ヘンデルとグレーテル
2016/10/06(Thu)
 夜、Yさんがきて、一緒に夕食を食べました。

 Yさんは、14年生まれで、西区の田方のほうの出身で、おなじ西区の己斐出身の夫とよく話があいます。
 「草津に大きな映画館があったよねー。」「うんあったあった」って感じです。

 「父が仕事に出かけているあいだに、母親がよく連れて行ってくれて、姑の祖母に母親は結構いやみをいわれていた。」と彼女がいったので、
 「私のうちは核家族だったので、必ず家族5人で、夜学校などに映画を見に行っていた。いや私が末っ子だから、私が物心ついてからは家族全員だったのかもしれないけど・・・・。それで、わたし、昔から家にあった本をひとりで読んでいて、そのなかのはなしに、詳しくは覚えてないけど、両親が子どもを捨てようと話し合い、父親が薪かなにかを取りに行こうといって、どこかの島へ、舟で男の子を乗せて出かけるのよね、それで、それぞれが違った場所で薪拾いか何かをしていて、お父さんがこっそり、子どもを島において帰ってしまうのよね。
 母親は、そのことがわかっているので、そのまえの夜、男の子の着物の襟に籾を入れて縫い付けておくのよ。男の子は島に取り残されて、お父さんを探すのだけれどいなくて、仕方なくその米の籾を植えて育て、だんだん耕作地を増やしていって島で暮らすっていう話だったと思うけど。それを読んでいたので、私は夜道をあるいて映画を見に行くときは必ず最後を歩いて、親を監視していたのよ。」と話しました。
 すると彼女は、父親が袋町小学校の教師だったというだけあって、外国のお話の本も多くあったのでしょう。
 「私のところは母親がしゃれた人で、『ヘンデルとグレーテル』の話なんかしてくれていたのよね。その話を聞いたあと、父親がよくきのこを採りに山へ連れて行ってくれたのだけれど、きのこのしろが近づくと、あんたはここで待っていなさいというのよね。自分はそのまま置き去りにされるのではないかとこわくなって、大きな声で父親を呼ぶのよね、そうしたら、父親がきのこのしろが人に知れるから大きな声をしたらいけないというのでよけいに怖くて怖くて・・・・。」と話されます。

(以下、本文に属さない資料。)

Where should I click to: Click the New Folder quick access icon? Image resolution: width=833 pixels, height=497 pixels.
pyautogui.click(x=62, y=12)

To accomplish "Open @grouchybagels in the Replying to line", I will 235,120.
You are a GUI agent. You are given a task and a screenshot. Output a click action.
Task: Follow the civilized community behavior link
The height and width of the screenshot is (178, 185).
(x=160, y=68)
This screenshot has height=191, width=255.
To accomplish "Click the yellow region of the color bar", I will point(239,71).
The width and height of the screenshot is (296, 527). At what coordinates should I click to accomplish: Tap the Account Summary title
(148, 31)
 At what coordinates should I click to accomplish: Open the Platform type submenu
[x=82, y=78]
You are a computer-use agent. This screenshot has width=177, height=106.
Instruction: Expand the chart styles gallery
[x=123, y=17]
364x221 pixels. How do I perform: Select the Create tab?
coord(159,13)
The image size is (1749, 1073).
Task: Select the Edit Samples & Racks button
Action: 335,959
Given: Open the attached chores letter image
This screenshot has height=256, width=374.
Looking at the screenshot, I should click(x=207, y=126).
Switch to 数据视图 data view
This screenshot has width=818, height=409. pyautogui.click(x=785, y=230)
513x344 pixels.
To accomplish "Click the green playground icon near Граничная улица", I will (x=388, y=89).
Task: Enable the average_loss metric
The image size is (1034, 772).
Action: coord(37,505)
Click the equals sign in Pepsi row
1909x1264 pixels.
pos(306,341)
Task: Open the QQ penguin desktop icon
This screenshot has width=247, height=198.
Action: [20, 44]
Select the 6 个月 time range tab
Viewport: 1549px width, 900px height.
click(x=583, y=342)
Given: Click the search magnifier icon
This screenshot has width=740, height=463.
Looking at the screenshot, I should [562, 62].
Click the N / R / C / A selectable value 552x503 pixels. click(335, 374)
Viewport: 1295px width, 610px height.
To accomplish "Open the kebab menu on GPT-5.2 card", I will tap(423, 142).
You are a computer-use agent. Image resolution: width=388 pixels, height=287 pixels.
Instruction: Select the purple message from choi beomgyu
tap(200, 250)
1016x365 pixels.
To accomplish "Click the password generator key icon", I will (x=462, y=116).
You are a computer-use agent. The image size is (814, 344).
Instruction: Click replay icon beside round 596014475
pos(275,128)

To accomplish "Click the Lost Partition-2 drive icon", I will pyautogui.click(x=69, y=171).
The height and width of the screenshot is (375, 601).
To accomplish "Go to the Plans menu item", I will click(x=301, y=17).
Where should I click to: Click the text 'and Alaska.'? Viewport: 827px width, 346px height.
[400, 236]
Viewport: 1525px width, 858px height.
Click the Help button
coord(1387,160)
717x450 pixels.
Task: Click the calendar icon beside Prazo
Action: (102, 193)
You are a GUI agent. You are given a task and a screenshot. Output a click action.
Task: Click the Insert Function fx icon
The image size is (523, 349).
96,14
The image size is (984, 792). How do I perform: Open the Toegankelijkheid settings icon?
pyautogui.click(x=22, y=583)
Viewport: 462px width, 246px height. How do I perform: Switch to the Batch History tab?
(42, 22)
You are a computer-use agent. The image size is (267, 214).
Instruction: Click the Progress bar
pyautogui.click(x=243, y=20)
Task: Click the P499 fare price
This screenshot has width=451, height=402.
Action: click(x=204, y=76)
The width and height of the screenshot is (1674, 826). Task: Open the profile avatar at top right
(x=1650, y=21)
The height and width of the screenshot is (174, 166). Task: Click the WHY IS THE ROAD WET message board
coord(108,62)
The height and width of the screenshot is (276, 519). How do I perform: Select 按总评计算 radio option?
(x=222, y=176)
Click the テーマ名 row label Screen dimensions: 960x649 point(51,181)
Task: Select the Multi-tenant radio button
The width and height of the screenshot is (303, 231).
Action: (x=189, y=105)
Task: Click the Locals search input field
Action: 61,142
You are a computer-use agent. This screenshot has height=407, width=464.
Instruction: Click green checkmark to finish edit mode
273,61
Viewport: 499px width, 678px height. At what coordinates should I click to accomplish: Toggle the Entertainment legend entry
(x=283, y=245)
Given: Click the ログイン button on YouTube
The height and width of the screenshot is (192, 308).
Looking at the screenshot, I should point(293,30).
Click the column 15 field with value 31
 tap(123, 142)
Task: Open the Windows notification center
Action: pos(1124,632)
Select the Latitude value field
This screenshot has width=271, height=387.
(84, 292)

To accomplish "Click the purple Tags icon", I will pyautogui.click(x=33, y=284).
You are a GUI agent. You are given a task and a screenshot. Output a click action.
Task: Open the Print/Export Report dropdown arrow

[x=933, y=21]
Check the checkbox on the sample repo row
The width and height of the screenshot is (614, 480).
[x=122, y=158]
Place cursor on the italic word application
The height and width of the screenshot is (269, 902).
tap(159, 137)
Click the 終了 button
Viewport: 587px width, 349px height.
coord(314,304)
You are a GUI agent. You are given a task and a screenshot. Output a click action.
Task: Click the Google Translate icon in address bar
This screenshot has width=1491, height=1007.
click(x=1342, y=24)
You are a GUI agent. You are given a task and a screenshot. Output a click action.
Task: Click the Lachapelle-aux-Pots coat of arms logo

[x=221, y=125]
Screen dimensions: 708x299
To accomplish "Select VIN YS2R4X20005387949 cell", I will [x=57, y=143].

 彼女が話しおわったとたん、私たち夫婦は大笑いをしました。
夫に、そのまえ、広島ラフカディオ・ハーンの会でならった、バラッドの「酷い母」について報告したり、その音楽を聴いたりしたあとだったからです。
その後、私たちがやたらおかしかったそのわけをわかってもらうために、会で習ったバラッドの話を彼女にしました。
あんがい『ヘンデルとグレーテル』のはなしは、バラッドから思いついた話かもしれないねと3人で話しあったことでした。